Every-Three-Week Administration of Darbepoetin Alfa for Anemia
Every-Three-Week Administration of Darbepoetin Alfa for Anemia
Purpose: The effectiveness of every-three-week administration of darbepoetin alfa in women with chemotherapy-associated anemia was evaluated.
Methods: Women receiving chemotherapy for gynecological tumors who had a hemoglobin concentration of <10 g/dL were recruited from an obstetrics and gynecology service. Study patients received subcutaneous darbepoetin alfa 6.75 µg/kg, followed by 4.5 µg/kg every three weeks for a total of up to six doses. Hematopoietic response and mean changes in hemoglobin concentrations were evaluated. The Functional Assessment in Cancer Therapy-Anemia (FACT-An) survey was self-administered before and after study completion to evaluate the patients' quality of life.
Results: The mean ± S.D. age and weight for the 14 patients recruited (12 of whom were assessable) were 52.1 ± 14 years and 64.6 ± 19.8 kg, respectively. The mean initial and maintenance doses were 442 and 301.6 µg, respectively. The overall hematopoietic response was 64.3%, of which 35.7% were complete and 28.6% were partial. Peak response occurred at weeks 9 and 12. The mean ± S.D. change in hemoglobin concentration was 1.6 ± 1.51 g/dL. Treatment failure was predicted by week 9 (n = 2). Maintenance doses were withheld if a patient's hemoglobin concentration exceeded 12 g/dL (n = 3). The mean ± S.D. point differential for FACT-An pretreatment and posttreatment scores was 5.8 ± 4.71 (n = 6).
Conclusion: Every-three-week administration of subcutaneous darbepoetin alfa produced a complete or partial hematopoietic response in 11 of 14 women with chemotherapy- associated anemia.
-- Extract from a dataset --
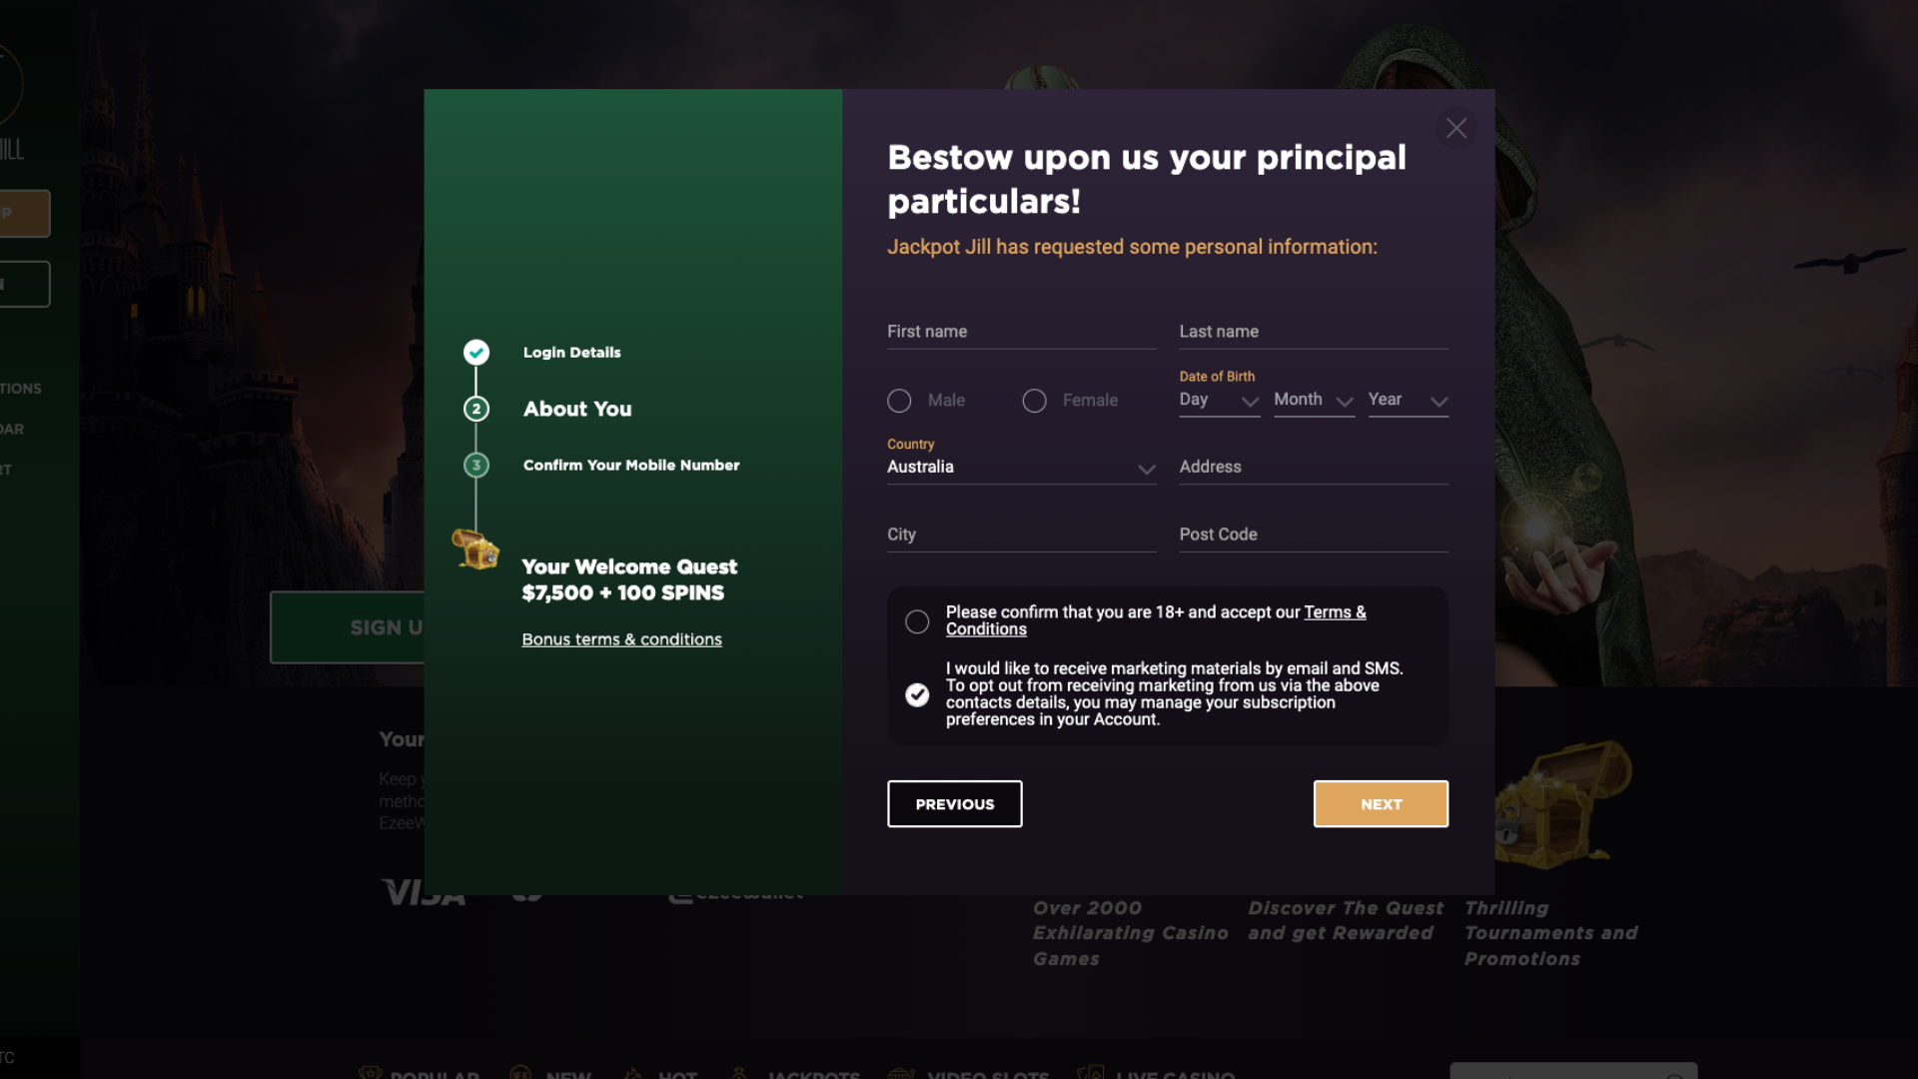This screenshot has width=1918, height=1079.
Task: Click the Welcome Quest treasure chest icon
Action: pos(476,549)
A quality-of-life indicator generally improved among the 6 patients for whom posttreatment quality-of-life data were available.
Anemia, defined as a hemoglobin concentration of <12 g/dL, is a common complication in patients receiving chemotherapy, with up to 52% of patients with solid tumors developing anemia. Of the 1.24 million people in the United States receiving chemotherapy, nearly 800,000 (64.5%) are anemic. Erythropoiesis is compromised in patients with cancer. The etiology of anemia in cancer patients is multifactorial and can include the pathophysiology of cancer itself and its treatment.
Anemia in cancer patients may be exacerbated by repeated cycles of myelosuppressive chemotherapy or radiation therapy due to the release of cytokines (e.g., interleukin-1, tumor necrosis factor) that is secondary to an inflammatory or neoplastic process. Further, the myelosuppressive effects of chemotherapy reduce erythropoietin production by exerting nephrotoxic effects on the renal tubules and destroying mature hematopoietic cells. Radiation therapy directly damages stem cells in the bone marrow, which also exacerbates anemia.
In July 2002, darbepoetin alfa received marketing approval for the treatment of anemia in patients with nonmyeloid malignancies receiving chemotherapy. It was added to the Sacred Heart Health System (SHHS) formulary in March 2003.
For the treatment of chemotherapy-associated anemia in patients with nonmyeloid malignancies, the recommended subcutaneous dose of darbepoetin alfa is 3 µg/kg/week, the therapeutic effects of which are similar to those of epoetin alfa 150 units/kg thrice weekly. The equivalent subcutaneous dose of darbepoetin alfa to the commonly prescribed 40,000-units weekly subcutaneous dose of epoetin alfa is 3 µg/kg every two weeks. For convenience, a fixed subcutaneous dose of 200 µg every two weeks may be used.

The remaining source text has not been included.